# Garageband Sur IPAD



## Reminoucho (12 Mars 2011)

J'ai la version GarageBAND sur IPAD 1. J'ai la DERNIERE version Garage BAND sur mon IMAC 10.6.6 (ilife11'). Tout est mis à jour (j'insiste).
Bon j'ai bien lu les différentes procédures pour faire passer les morceaux de l'IPAD au MAC.
Exporter un morceau : sans problème je me trouve sur mon bureau avec le fichier GB créé sur mon IPAD.
SAuf que lorsque je veux ouvrir dans GB du MAC, celui-ci me dit qu'il faut une version plus récente de GB pour ouvrir le morceau.
Importer un morceau du MAC vers IPAD : j'ai bien glissé un fichier GB du MAC dans la fenetre ITUNES (dans l'apps IPAD etc...), MAIS l'IPAD ne voit pas le fichier...

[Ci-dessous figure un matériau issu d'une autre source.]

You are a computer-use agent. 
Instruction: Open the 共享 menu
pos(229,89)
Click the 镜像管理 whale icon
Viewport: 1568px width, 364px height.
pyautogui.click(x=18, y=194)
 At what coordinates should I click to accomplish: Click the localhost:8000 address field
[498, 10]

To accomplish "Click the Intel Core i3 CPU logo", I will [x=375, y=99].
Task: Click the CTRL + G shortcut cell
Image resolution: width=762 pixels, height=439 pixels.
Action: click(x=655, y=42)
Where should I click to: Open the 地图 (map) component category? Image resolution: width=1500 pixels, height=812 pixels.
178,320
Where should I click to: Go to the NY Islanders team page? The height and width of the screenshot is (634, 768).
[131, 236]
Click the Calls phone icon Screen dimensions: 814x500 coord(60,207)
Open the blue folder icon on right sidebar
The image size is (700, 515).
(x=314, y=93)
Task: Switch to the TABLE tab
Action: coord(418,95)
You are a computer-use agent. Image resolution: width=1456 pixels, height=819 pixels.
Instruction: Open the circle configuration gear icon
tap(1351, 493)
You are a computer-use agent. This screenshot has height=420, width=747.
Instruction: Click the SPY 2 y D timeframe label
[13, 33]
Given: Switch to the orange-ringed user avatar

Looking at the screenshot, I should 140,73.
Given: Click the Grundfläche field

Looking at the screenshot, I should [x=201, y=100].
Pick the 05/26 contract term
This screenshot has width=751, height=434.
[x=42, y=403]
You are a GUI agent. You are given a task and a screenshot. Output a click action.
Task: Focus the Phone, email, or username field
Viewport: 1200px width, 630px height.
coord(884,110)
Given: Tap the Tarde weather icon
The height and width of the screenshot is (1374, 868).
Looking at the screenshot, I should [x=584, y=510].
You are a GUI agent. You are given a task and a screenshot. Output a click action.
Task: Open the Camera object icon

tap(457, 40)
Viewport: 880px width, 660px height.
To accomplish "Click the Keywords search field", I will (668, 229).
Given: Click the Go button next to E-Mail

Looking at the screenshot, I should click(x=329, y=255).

Bilan: je ne peux ni exporter un morceau de l'IPAD vers le MAC, ni faire le contraire !!!!
Rendre les 2 garageband compatibles entre eux me semblait évident... Mais peut-être que j'en demande trop à APPLE :-((


----------



## Gwen (12 Mars 2011)

Il y a un souci de compatibilité en ce moment. Apple travaille apparemment dessus et un correctif devrait vite arriver.

Lu sur iGeneration


----------



## Reminoucho (12 Mars 2011)

merci pour cette info. Toutefois je trouve cela bizarre que la seule appli musicale qu ime pose pb sur l'ipad soit de APPLE. C'est d'autant plus frustrant, que malgré tout, elle est très réactive question instruments. Vite un correctif...


----------